#### Aim of the exercise
Edit the entries below, starting with the line that contains "Describe the element" and going on through the line that contains "at that location.". Replace "Describe" with "Identify", change nothing else, and leave the pictures out of your answer.

#### Provided data
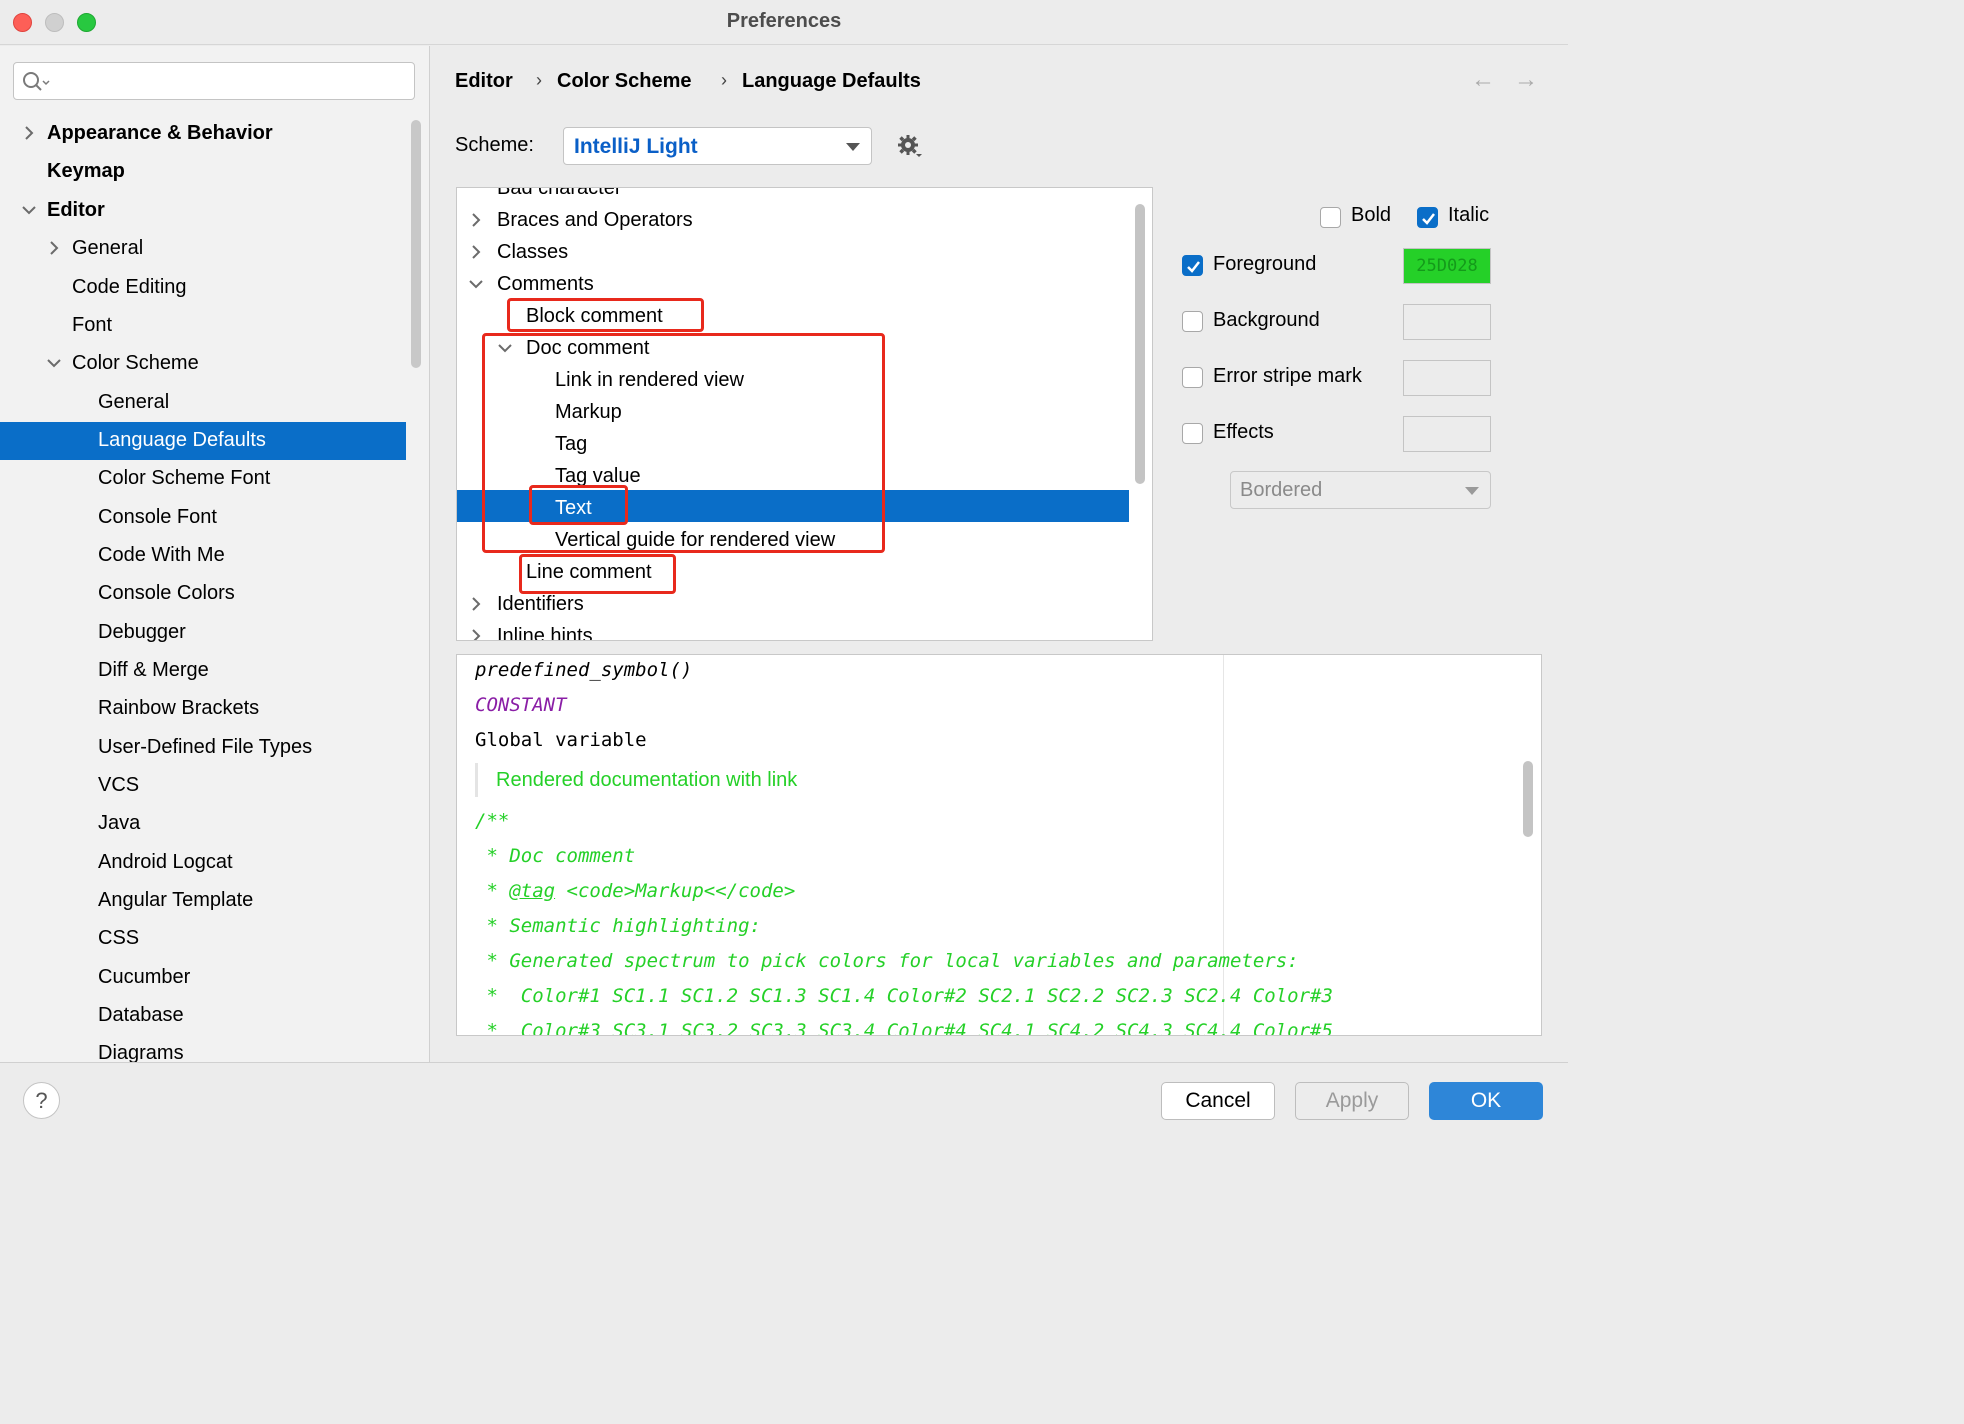  What do you see at coordinates (606, 315) in the screenshot?
I see `annotation-box-block-comment` at bounding box center [606, 315].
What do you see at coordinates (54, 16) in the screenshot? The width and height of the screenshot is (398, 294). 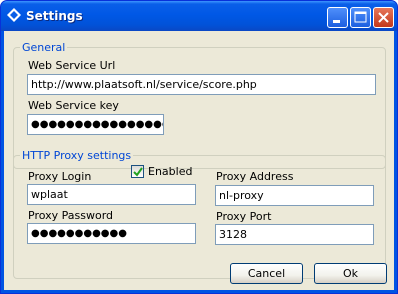 I see `window-title: Settings` at bounding box center [54, 16].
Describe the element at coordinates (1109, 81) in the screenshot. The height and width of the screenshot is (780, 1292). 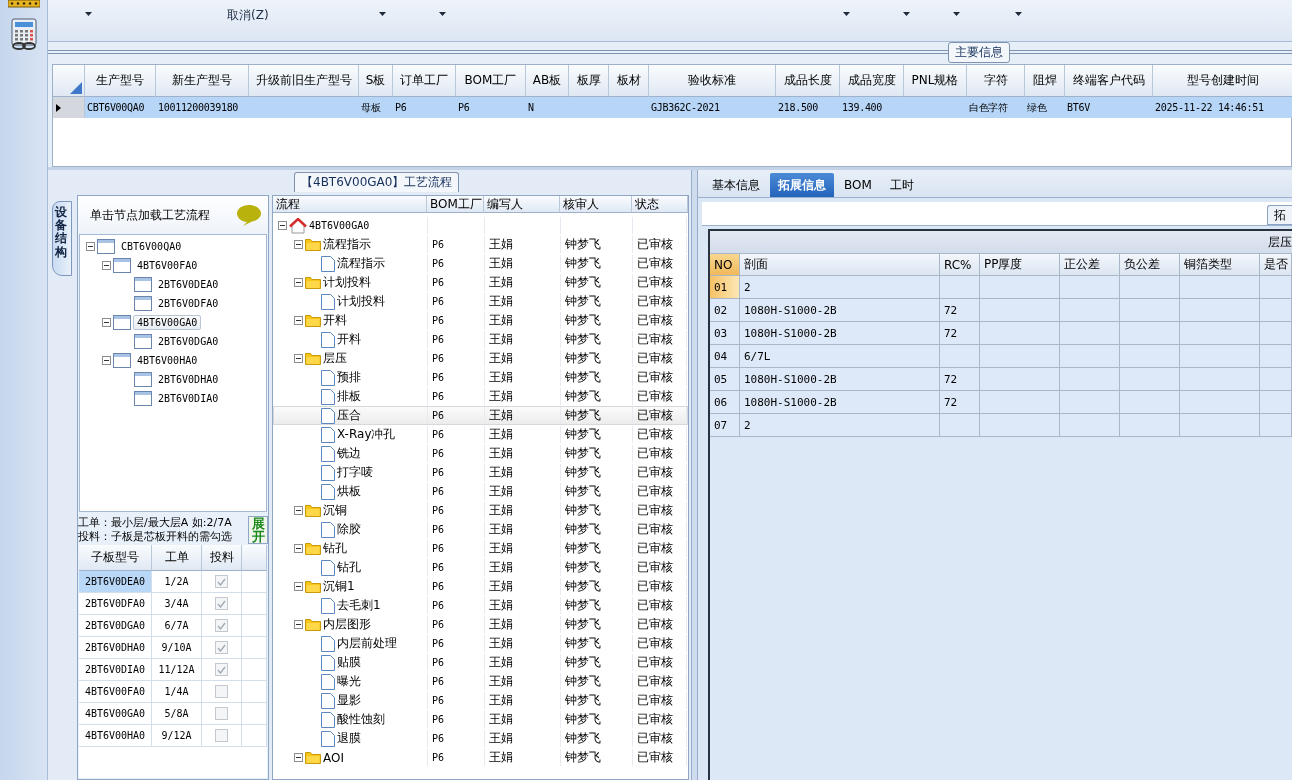
I see `column-header: 终端客户代码` at that location.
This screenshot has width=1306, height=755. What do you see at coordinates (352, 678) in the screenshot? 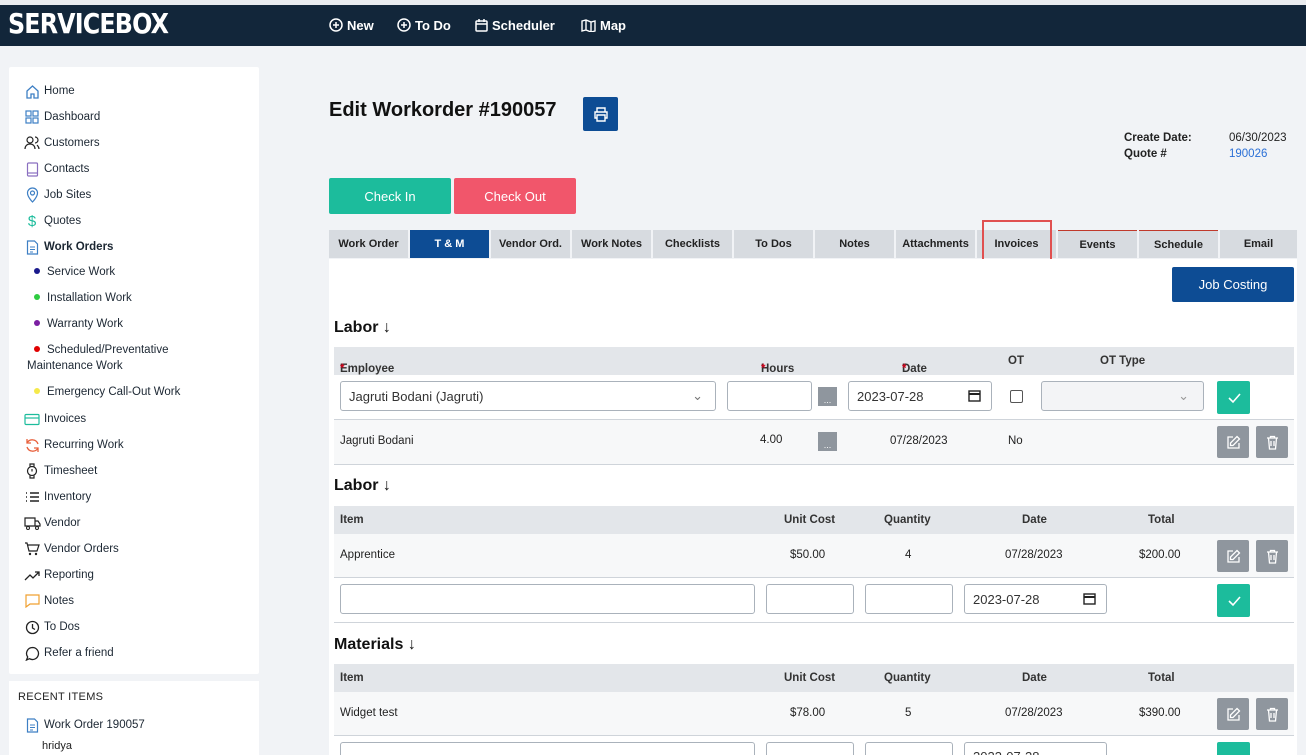
I see `header-item: Item` at bounding box center [352, 678].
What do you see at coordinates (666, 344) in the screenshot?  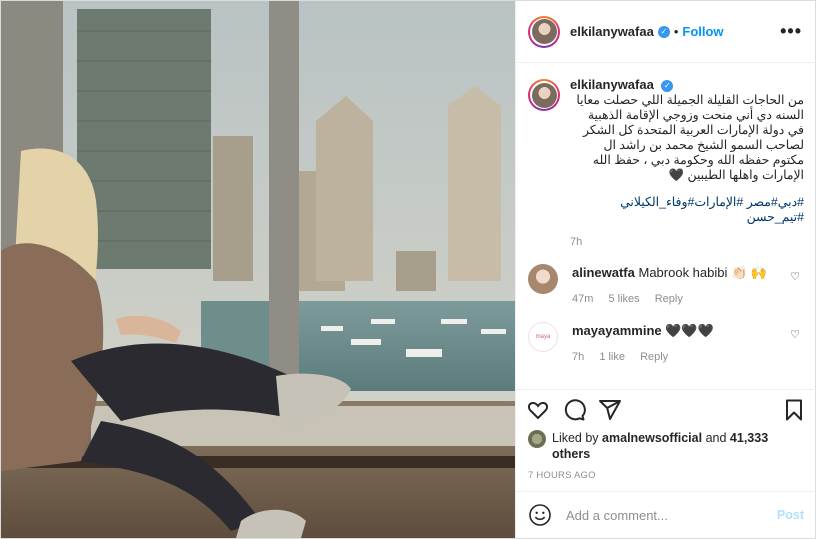 I see `comment: maya mayayammine 🖤🖤🖤 7h 1 like Reply ♡` at bounding box center [666, 344].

#### Answer section
Identify the element at coordinates (1109, 81) in the screenshot. The height and width of the screenshot is (780, 1292). 
I see `column-header: 终端客户代码` at that location.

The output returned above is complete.